## WORK REQUIRED
Repeat exactly, and only, the lines of the entries below from the one with "Close the Active.txt tab using its dot" through the one with "The height and", both ends included.

## SOURCE DATA
++++++

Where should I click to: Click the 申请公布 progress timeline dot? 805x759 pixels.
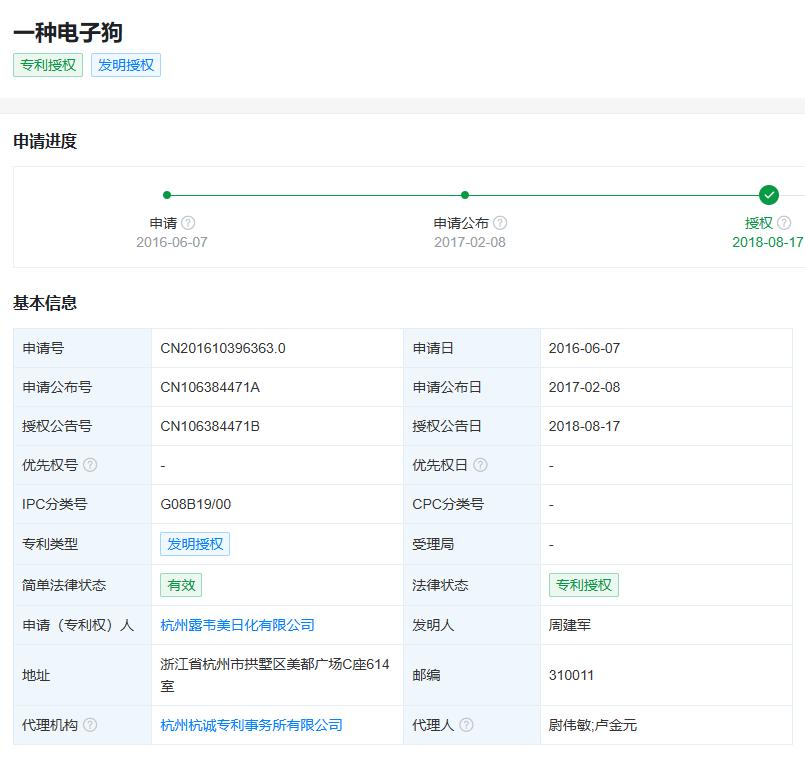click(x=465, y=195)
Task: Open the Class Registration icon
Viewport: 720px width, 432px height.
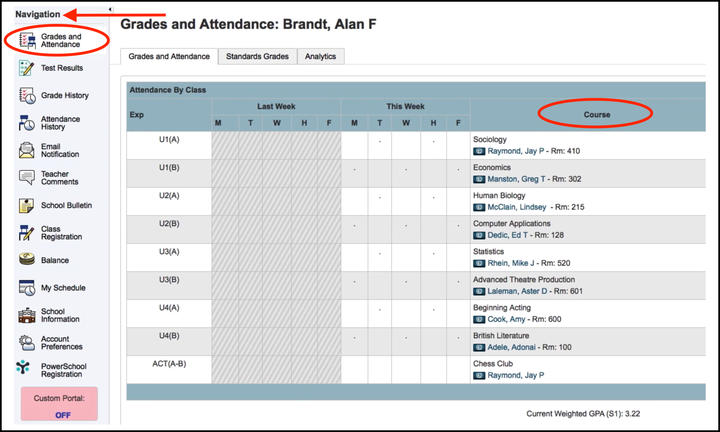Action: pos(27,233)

++++++

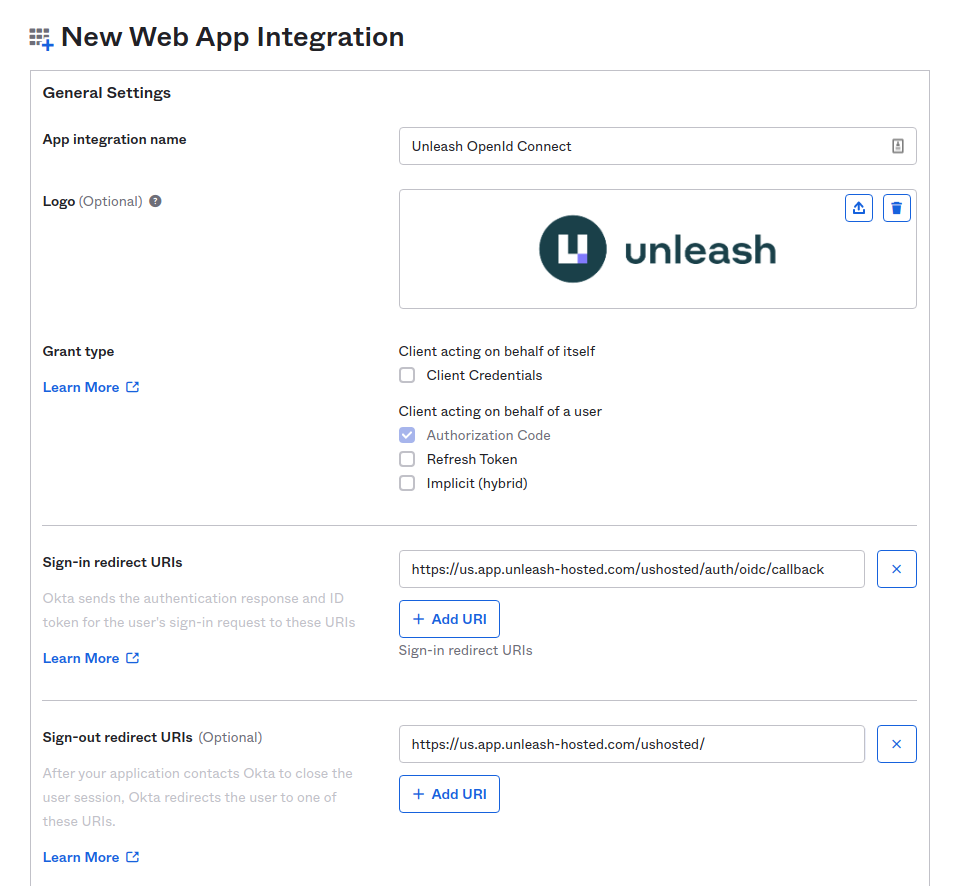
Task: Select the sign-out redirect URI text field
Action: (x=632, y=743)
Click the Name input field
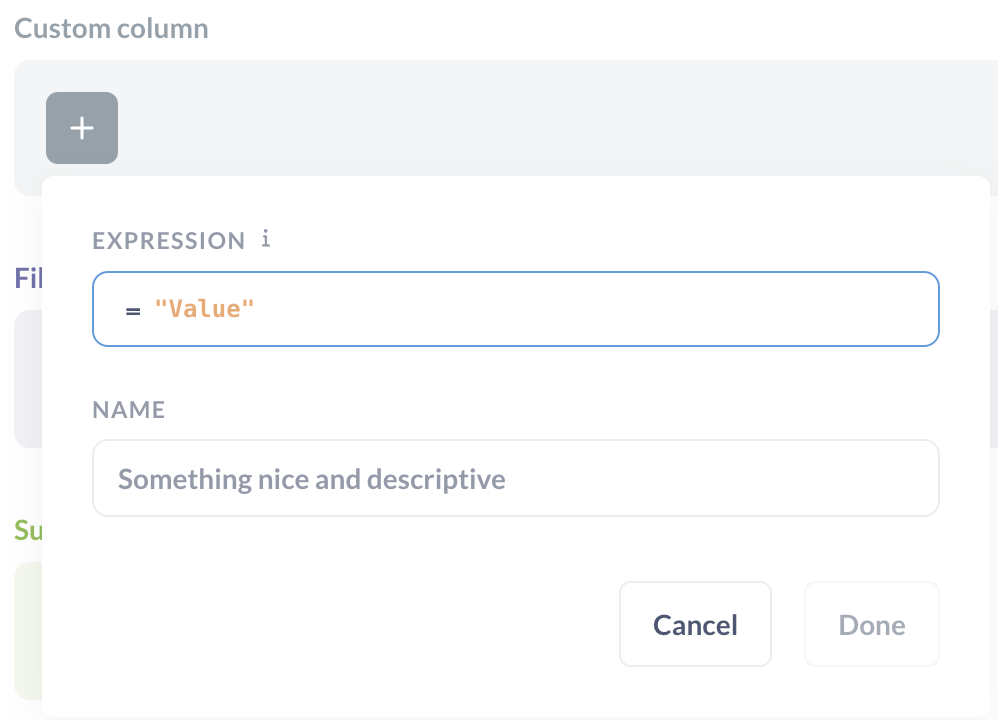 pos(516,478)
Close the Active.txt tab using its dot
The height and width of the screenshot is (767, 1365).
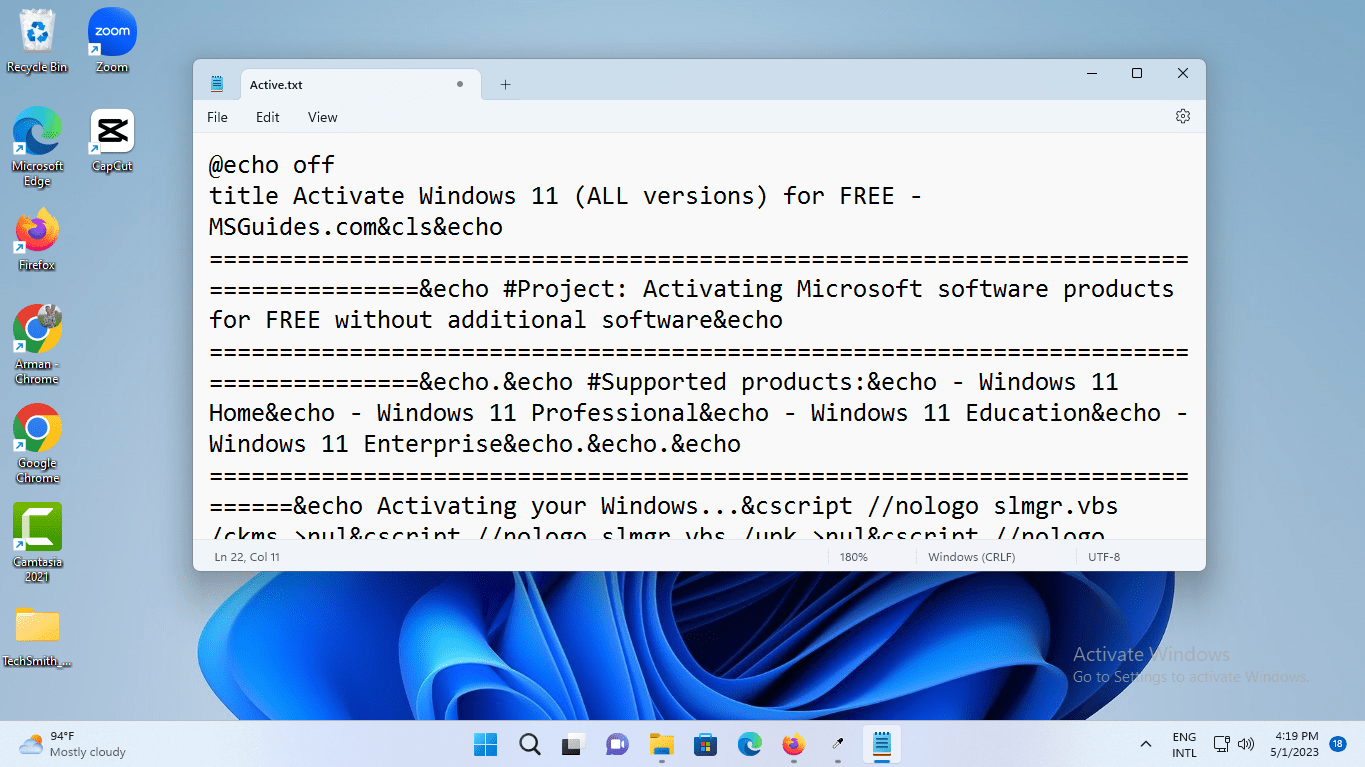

++++++

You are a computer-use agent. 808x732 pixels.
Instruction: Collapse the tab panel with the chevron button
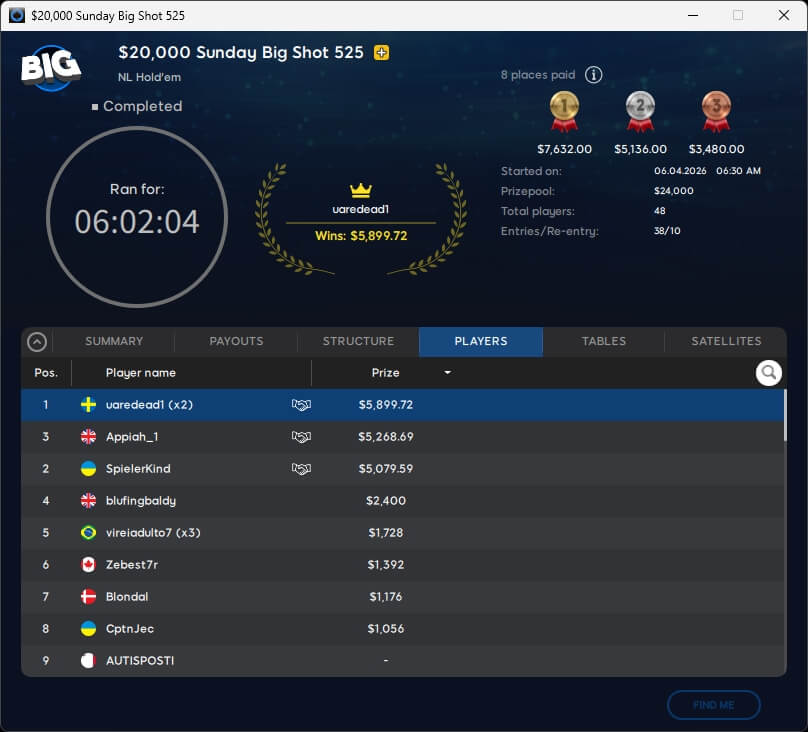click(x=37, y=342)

++++++

## EXERCISE ANSWER
Close the Active.txt tab using its dot
The height and width of the screenshot is (767, 1365).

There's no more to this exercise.